Ramona with Chargers star and HDSA supporter Antonio Gates at the 2007 Celebration of Hope Gala (photo by Gene Veritas)
Change means new opportunities
After 56 seasons in San Diego, the Chargers’ departure angered local football fans and civic leaders. “The Los Angeles Judases have betrayed us for 30 pieces of silver,” wrote Union-Tribune sports columnist Nick Canepa, who is also a member of HDSA-San Diego’s advisory board, in reference to the move
The team’s’ exit has also posed a huge challenge for HDSA. Bill’s involvement since 1999 added the team’s high-profile pro-football brand to most major fundraising events, including the chapter's annual gala. For years, HDSA-San Diego board meetings took place at Chargers’ headquarters, and team owner Dean Spanos allowed use of that facility for fundraisers. In 2003, Spanos and his wife Susie received HDSA’s Harold Leventhal Community Service Award at a dinner in New York City.

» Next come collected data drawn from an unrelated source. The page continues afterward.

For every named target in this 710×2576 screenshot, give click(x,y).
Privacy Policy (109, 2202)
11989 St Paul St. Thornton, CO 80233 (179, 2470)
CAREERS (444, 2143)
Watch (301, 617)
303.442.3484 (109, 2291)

However, Bill’s decision to remain has helped offset the feelings of desertion resulting from the Chargers’ move. His connections, creativity, and dedication will help the chapter strike out in new directions. As Bill has always made clear, he’s also in this fight for Hayley – and for all families affected by HD.
Bill and Hayley Johnston exchange ideas at an HDSA-San Diego event in May 2016 (photo by Gene Veritas).
Over the years, other chapter members and even Bill himself recognized the danger of relying too heavily on the Chargers. As a result, the chapter has strived to diversify its sponsor and donor base.
The Chargers’ exodus might also provide unforeseen benefits such as distancing HDSA-San Diego from the uncomfortable connection to a sport now linked to brain diseases similar to HD.
“The Chargers organization has been stellar in its support,” Dr. Hoffman wrote, noting the chapter’s gratitude for the players’ “enthusiastic participation” at fundraisers. “We will miss our Chargers.
“That said, the HDSA-San Diego board and all of our wonderful volunteers are hard at work attracting sponsors and making our events even more exciting. Whenever there are changes, there are new opportunities. Our job is to find and leverage these opportunities to their maximum potential.”